REFLEXIONES

VIVE CADA ABRAZO COMO SI FUERA EL ÚLTIMO

 

 

Eli Bravo

 

Hoy escribo de nuevo a bordo de un avión. Cuando voy solo, pocos lugares son tan apropiados para ello. Viajo pensando en una querida amiga quien falleció hace pocos días. Fue algo inesperado, una complicación respiratoria que en cuestión de horas apagó la vida de una mujer joven y sana. También pienso en mi tío quien lleva meses acorralado por un enfisema. Es una lucha que lo ha dejado sin aliento al igual que sucedió con su padre, es decir, con mi abuelo. La última vez que le vi tenía el aire de bondad que le caracteriza y la mirada en paz de quien sabe a dónde conduce el camino.

 

Mientras tecleo recuerdo otro vuelo que realicé hace poco. En esa oportunidad viajaba a mi lado una mujer mayor de piel morena. Vestía de forma impecable y parecía concentrarse en las nubes más allá de la ventanilla. Cruzamos pocas palabras. Al desembarcar le ayudé a bajar su equipaje del compartimiento superior y tras agradecerme me dijo que tomaría otro vuelo hasta su pueblo natal. Asistía al funeral de su madre. Una mujer que había tenido una vida larga y feliz, según me comentó antes de desaparecer por los pasillos.

 

Yo también debía conectar otro vuelo. Me tocó ventana y al frente viajaba un hombre joven y entrado en peso. Conversaba animadamente con su vecino y con naturalidad le explicó la razón del viaje: su hermano había fallecido la noche anterior en un accidente. El hombre no lucía abatido.
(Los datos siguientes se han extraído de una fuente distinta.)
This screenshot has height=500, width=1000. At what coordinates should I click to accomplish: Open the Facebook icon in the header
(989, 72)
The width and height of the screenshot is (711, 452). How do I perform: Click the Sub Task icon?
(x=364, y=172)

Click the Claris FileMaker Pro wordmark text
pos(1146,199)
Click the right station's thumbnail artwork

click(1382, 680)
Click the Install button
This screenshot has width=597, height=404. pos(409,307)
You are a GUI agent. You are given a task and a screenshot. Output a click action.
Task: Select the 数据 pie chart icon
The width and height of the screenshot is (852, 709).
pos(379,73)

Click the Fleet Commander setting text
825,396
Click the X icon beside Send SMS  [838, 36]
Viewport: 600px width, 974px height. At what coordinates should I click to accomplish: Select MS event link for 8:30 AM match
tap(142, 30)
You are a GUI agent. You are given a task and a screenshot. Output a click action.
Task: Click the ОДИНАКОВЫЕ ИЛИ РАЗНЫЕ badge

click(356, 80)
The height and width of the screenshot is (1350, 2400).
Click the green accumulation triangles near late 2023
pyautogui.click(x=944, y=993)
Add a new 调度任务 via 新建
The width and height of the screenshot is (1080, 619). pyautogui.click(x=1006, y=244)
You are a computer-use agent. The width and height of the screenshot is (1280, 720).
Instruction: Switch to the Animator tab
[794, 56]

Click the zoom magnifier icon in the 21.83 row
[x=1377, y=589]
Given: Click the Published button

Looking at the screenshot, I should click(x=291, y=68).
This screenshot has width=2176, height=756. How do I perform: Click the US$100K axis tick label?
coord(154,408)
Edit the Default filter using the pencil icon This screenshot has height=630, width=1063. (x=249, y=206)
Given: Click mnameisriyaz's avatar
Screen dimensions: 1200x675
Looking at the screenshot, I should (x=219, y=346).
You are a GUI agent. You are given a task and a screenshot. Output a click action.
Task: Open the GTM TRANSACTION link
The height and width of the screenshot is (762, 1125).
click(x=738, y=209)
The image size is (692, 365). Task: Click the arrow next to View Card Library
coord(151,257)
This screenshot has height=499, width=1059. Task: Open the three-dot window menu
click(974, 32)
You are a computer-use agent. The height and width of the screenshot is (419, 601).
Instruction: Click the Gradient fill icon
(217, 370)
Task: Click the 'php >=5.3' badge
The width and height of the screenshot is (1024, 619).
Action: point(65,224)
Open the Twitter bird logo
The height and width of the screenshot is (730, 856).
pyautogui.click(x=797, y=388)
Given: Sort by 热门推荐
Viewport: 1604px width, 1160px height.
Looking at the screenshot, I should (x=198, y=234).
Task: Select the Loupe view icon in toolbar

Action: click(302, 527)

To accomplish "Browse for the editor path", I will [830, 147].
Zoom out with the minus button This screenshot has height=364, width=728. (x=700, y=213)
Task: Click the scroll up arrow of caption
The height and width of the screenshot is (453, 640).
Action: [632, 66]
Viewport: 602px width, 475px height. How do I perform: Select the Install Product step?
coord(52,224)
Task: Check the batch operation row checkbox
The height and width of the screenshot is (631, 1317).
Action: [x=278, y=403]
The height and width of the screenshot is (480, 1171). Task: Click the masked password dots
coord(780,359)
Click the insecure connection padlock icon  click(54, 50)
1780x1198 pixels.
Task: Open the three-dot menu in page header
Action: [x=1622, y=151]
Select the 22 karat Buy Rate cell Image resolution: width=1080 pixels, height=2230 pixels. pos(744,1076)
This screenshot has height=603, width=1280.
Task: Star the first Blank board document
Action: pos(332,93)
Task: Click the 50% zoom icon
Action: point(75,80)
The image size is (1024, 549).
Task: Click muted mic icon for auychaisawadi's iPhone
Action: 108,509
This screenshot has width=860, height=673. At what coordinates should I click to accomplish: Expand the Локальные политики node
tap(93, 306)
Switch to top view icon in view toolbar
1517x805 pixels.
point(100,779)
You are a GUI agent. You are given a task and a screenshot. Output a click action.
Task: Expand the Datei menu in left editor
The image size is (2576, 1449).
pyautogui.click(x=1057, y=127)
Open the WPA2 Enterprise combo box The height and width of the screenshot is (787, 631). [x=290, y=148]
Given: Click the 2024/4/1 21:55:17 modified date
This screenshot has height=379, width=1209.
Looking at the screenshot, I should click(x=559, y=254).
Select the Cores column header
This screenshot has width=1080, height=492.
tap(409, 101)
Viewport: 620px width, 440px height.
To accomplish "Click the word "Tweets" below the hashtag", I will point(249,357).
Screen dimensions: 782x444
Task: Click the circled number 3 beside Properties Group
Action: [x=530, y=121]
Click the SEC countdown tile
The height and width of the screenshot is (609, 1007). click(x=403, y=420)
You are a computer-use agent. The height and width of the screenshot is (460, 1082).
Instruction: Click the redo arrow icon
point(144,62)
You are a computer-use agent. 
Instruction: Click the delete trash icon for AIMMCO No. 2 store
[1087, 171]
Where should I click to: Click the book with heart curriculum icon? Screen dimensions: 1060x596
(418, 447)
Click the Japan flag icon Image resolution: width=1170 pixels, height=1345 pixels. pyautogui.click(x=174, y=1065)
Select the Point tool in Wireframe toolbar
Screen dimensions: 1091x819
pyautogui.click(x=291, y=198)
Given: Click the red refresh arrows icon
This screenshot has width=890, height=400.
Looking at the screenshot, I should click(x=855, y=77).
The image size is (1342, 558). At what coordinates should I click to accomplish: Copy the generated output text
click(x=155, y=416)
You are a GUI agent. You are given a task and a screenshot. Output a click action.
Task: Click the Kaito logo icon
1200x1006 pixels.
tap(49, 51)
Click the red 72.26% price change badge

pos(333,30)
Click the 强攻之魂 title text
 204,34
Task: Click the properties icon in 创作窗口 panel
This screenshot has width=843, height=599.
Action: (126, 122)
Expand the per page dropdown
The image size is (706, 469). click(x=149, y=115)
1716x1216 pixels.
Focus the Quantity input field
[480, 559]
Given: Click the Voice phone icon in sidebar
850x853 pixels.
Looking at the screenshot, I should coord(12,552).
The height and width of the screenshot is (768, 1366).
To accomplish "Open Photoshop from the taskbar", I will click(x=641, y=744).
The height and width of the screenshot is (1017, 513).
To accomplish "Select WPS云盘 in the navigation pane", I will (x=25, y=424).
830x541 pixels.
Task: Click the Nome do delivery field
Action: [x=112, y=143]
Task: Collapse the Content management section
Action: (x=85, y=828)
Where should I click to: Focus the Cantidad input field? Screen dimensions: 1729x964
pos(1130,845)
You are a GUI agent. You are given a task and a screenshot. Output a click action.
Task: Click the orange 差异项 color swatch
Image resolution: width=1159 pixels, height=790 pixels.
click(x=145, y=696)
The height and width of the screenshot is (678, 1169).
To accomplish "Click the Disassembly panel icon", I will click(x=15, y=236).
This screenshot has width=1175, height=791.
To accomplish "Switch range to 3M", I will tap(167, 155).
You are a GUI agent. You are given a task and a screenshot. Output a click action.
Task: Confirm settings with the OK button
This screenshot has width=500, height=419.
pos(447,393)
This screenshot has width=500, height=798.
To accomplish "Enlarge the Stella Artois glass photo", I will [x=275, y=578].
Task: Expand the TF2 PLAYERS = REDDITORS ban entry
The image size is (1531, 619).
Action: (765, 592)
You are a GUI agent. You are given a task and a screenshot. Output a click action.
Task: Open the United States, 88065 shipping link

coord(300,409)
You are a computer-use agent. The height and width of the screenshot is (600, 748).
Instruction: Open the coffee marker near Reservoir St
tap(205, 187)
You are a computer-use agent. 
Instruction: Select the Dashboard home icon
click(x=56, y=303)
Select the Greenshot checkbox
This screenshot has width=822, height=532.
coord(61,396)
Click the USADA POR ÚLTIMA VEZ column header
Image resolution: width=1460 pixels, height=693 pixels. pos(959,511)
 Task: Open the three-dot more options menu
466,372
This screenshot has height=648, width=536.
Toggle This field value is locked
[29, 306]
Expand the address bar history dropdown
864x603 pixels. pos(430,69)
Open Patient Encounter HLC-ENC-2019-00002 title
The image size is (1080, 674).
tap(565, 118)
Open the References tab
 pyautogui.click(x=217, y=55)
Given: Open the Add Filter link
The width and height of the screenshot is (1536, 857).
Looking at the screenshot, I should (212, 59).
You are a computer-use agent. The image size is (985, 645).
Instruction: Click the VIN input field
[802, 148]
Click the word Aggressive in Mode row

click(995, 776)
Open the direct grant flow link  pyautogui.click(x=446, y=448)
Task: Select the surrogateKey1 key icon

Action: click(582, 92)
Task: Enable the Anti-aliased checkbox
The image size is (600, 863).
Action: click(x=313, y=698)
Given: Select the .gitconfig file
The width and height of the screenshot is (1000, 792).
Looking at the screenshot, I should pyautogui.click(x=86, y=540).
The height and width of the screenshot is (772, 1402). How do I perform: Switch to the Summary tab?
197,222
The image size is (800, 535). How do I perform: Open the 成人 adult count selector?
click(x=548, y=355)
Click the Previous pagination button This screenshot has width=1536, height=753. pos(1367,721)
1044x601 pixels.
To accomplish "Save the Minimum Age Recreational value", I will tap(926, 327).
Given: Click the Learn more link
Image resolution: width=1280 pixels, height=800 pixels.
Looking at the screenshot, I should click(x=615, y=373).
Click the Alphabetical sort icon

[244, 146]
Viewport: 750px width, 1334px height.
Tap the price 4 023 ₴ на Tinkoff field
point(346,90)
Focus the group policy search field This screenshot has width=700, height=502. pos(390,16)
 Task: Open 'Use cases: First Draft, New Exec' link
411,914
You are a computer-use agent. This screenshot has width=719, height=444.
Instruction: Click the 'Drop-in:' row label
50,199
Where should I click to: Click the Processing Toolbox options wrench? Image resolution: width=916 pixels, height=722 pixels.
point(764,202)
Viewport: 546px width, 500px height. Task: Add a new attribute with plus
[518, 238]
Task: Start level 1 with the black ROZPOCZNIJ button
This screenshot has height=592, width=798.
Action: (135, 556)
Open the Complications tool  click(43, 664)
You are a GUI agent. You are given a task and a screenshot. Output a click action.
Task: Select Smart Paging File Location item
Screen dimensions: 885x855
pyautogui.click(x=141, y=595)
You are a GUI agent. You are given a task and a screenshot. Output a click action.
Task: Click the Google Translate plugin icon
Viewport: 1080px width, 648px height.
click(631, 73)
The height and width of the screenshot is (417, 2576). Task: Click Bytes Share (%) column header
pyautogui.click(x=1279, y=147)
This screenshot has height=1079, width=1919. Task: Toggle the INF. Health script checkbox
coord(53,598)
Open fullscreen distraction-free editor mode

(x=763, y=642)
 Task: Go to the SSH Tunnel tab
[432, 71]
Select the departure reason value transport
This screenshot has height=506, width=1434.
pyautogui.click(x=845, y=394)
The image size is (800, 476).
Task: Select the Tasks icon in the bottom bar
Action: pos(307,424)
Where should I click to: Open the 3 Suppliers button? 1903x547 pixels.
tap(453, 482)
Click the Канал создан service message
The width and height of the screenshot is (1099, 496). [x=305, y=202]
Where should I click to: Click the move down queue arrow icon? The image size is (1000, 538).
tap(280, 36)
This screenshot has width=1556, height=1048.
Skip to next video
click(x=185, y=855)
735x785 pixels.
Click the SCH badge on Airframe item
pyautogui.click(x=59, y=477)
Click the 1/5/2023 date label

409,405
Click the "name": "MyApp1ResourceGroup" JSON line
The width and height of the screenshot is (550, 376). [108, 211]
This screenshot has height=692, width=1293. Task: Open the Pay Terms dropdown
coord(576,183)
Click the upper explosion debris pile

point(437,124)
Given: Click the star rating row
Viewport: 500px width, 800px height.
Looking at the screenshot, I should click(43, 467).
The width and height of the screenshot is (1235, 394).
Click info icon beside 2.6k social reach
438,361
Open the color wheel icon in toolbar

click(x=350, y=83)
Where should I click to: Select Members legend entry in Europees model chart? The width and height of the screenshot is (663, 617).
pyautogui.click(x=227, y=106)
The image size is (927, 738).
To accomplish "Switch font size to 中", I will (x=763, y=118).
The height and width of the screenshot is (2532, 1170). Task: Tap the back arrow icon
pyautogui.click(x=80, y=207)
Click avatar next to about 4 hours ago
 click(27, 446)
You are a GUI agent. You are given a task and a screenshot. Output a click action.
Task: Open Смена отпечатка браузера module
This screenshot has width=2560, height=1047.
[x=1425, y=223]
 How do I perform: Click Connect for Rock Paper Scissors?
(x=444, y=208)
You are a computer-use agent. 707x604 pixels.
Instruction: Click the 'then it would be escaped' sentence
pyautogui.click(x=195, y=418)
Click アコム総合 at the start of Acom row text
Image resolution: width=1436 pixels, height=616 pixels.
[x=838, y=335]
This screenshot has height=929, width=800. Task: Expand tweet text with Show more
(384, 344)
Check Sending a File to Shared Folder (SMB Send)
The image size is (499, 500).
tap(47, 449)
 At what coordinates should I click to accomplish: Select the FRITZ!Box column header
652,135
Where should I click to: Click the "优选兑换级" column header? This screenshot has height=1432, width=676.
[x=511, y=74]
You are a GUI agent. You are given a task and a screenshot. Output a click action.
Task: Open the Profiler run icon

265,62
Cada quien tiene su forma de lidiar con la vida y la muerte.

 

Alzo la vista del computador. ¿Viajará alguien en este avión por razones similares? La ruta de hoy es muy frecuentada por vacacionistas, como evidencian las sandalias y camisas estampadas, pero quien sabe. Quizás algún pasajero vino a secarse las tristezas al sol. Está más que comprobado que remojar las penas en el mar es terapéutico. Lo digo por experiencia propia.

 

Hablando de aviones, un par de días atrás me sumé al crowfunding del documental que un amigo filmará en honor a su esposa. Ella fue una gran mujer a quien el cáncer le ganó la partida, y si bien la enfermedad debilitó su cuerpo, le reforzó su espiritualidad de forma tal que inspiró a muchos, incluyéndome. El propósito de la película es registrar el momento cuando sus cenizas sean esparcidas desde una avioneta sobre el Autana, un tepuy sagrado en la selva venezolana. Sumarme a este ritual es una forma de agradecerle y acompañarla.

 

El piloto anuncia que comenzamos el descenso y pienso en el momento cuando me despedí de mi familia esta mañana. Fue algo rápido, y siendo honestos, yo estaba un tanto tenso. Con la cabeza en una mudanza inminente y algo irritado por nimiedades abracé a mis hijas sin estar totalmente presente. Quiero decir, nos apretamos pero ellas lo hicieron con más intensidad. Yo pensaba en terminar el chequeo de seguridad y asuntos pendientes. Ellas querían otro instante de cariño y alguna sorpresa en mi maleta cuando regresara.

 

Vive cada abrazo como si fuera el último, me recordé apenas ellas se marcharon y yo quedé solo al otro lado de la puerta.

 

Pensar en la fragilidad de la vida puede causar ansiedad. Pero también puede hacernos sentir la maravilla de compartir este momento presente con nuestros afectos. Cerca o lejos siempre están allí. Incluso cuando ya no están sus cuerpos quedan las semillas que plantaron en nosotros. Viven en nuestros corazones, como lo haremos nosotros en alguien más.

 

Al tocar tierra enciendo el teléfono para llamar a casa. Atiende Isabel, mi hija mayor. En su voz hay alegría y a la vez un dejo de distracción. Está viendo su programa favorito. Le envío un beso y le digo que la amo. Ella responde que también antes de soltarle el teléfono a mi esposa.

 

Llueve y los vidrios del aeropuerto son una cortina de agua. Camino con el resto de los pasajeros hacia el punto de inmigración. Todos vamos de paso, pienso, y agradezco de todo corazón por este viaje.